[Looking at history and our area’s unique political and religious attitudes.]

Tiff. The term is almost an onomatopoeia, a word that sounds like what it means. Tiff is a petty quarrel which often gets blown out of proportion. A synonym, spitting match, is only slightly different sound. Recently, the world stage has seen a world class tiff between billionaire President Trump and mega-billionaire innovator Elon Musk. How did this event come to be? What about their characteristics made it very predictable?

Mr. Musk was brought in by President Trump to fix government spending. Unlike anyone ever before, Musk and his team were able to ferret into the government computers and very effectively identify waste, fraud, and abuse. While he was cleaning house, the courts were doing everything possible to stymie any changes. The court process is very slow for a mover like Musk, who wants to fix it now.

Musk is a practicing engineer and also has a degree in economics from the same school as Trump. He is intellectually brilliant and driven to solve problems like others in his engineering profession. I can relate where he is coming. A former state senate leader became an executive of a petroleum company, who was our client. After lunch we were relating when he made an observation. “Marc you are very good at engineering but you would have a difficult time in politics.” That is an interesting compliment. “You want to fix problems, and politics is not that way.” Professional politicians realized their problem with Musk very quickly.

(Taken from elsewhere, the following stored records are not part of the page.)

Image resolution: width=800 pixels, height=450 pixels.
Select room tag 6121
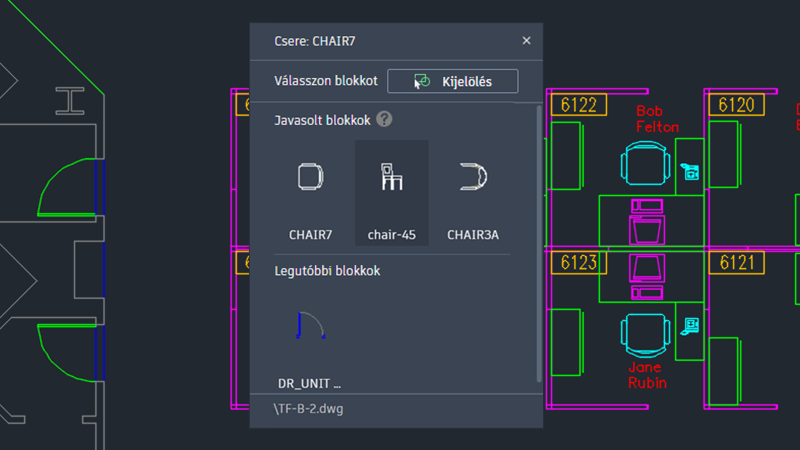[736, 263]
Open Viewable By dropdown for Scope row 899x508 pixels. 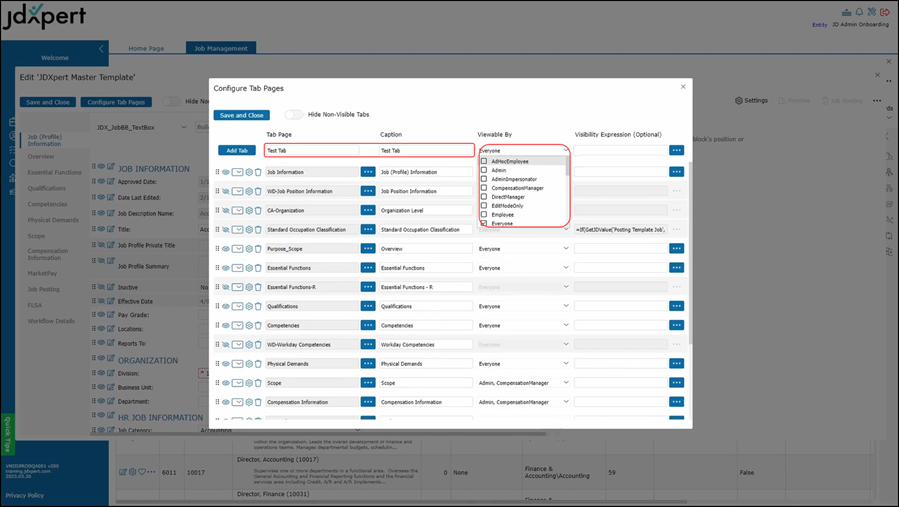point(566,383)
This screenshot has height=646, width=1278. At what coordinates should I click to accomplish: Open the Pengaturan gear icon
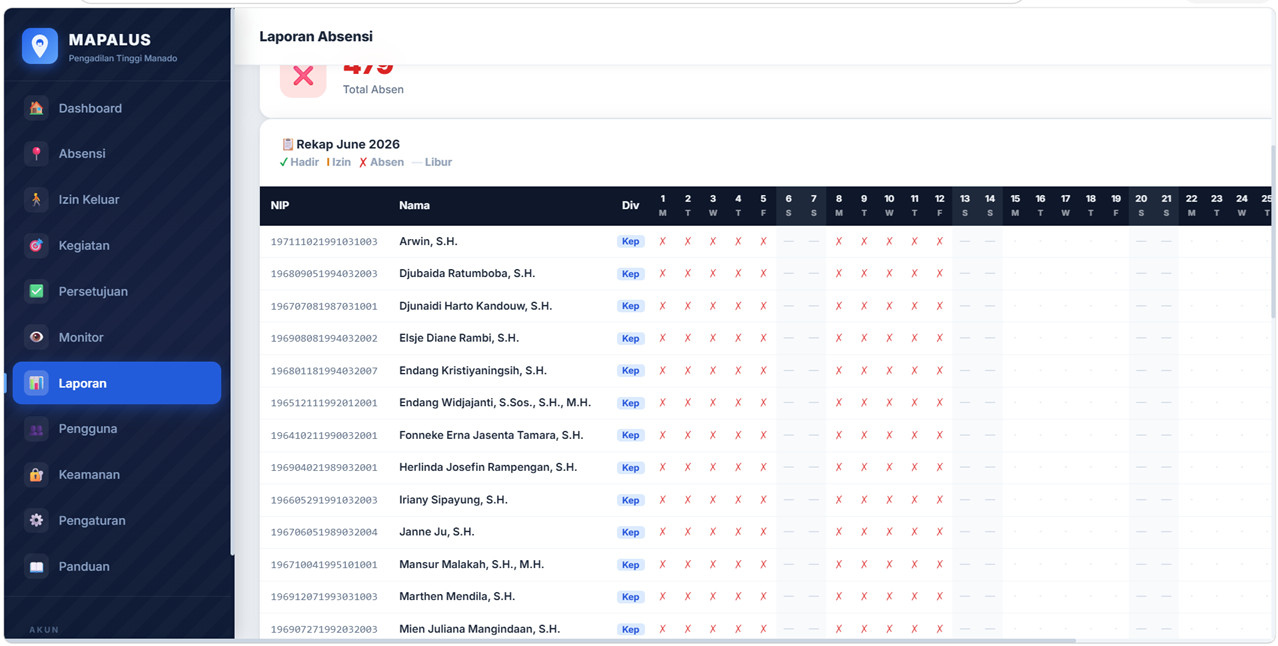37,521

Trump is an economist and renowned negotiator. He likes to throw out unreasonable demands to get the rebound from the other party. Then, he appears to give-in easily. In politics, that process is called walking back, but is the standard procedure in negotiations. Next, he negotiates to where he wants. Pundits, media, and political operatives are not used to such prowess. Consequently, they react to his first pitch as if it were his final offer. No one will get everything he wants, but reasonable people get reasonable results.

Congress came up with the ‘big beautiful bill’ as a budget, without adequately addressing all the issues that Musk and his team had documented. Trump pragmatically supported the bill, which is an amazing compilation compared to past Congressional activity.

Representative Massie of Kentucky is one of two Republicans to oppose the bill, on precisely the same grounds as Musk. Would you venture Mr. Massie’s profession? He is a quite successful engineer. The engineer propensity is to fix things. Politicians procrastinate, engineers cogitate. The other opponent was Representative Davidson of Ohio, a fiscally responsible businessman. The President made the same overtly derogatory comments against Massie as Musk. Political insiders of Trump, like Larry Kudlow, observed this is not the first time for Trump to react so strongly against his allies. Of course not.

When realities of politics prevented all his plans from being implemented, Musk, in his reactive passion, took on the President and Congress in a very public, X-platform way. His very personal invectives stirred the emotions and ire of the executive and legislative branch.

This is where the integrity of the low-key, calm, objective Mike Johnson, Speaker of the House, comes in. To this tiff, Johnson smilingly advised “Policy differences are not personal.” That is the correct, cooling retort. We can disagree but still get along. But who among us can control our ego in a charged political discussion. When growing up we were cautioned, in order to stay out of arguments avoid discussing religion and politics. Better yet, follow Johnson’s candor.

Give this time to settle and be thought through. Trump has thrown out his normal, over-the-top first pitch. Musk has retorted. The negotiations have begun, even if rocky. It is difficult for a person of rational discipline like Musk to give ground, but if he will find a path, then they can have a profitable relationship.

The problem is not a question of ‘right or wrong,’ which is a rhetorical philosophy argument. For Musk, Massie, and other similarly disciplined, it is a matter of ‘correct or incorrect,’ which is mathematically rigorous. They absolutely know the answer. To change their position requires rejecting absolute truth, the equivalent to accepting that two plus two is five, for large values of two.

Think about it. ‘Right or wrong’ are philosophically debatable and negotiable values with ‘an answer.’ ‘Correct and incorrect’ are mathematically measurable truths with ‘the answer.’ How can mathematical rigor be circumvented? Those with political flexibility retort with “Yes, but…” There are other considerations.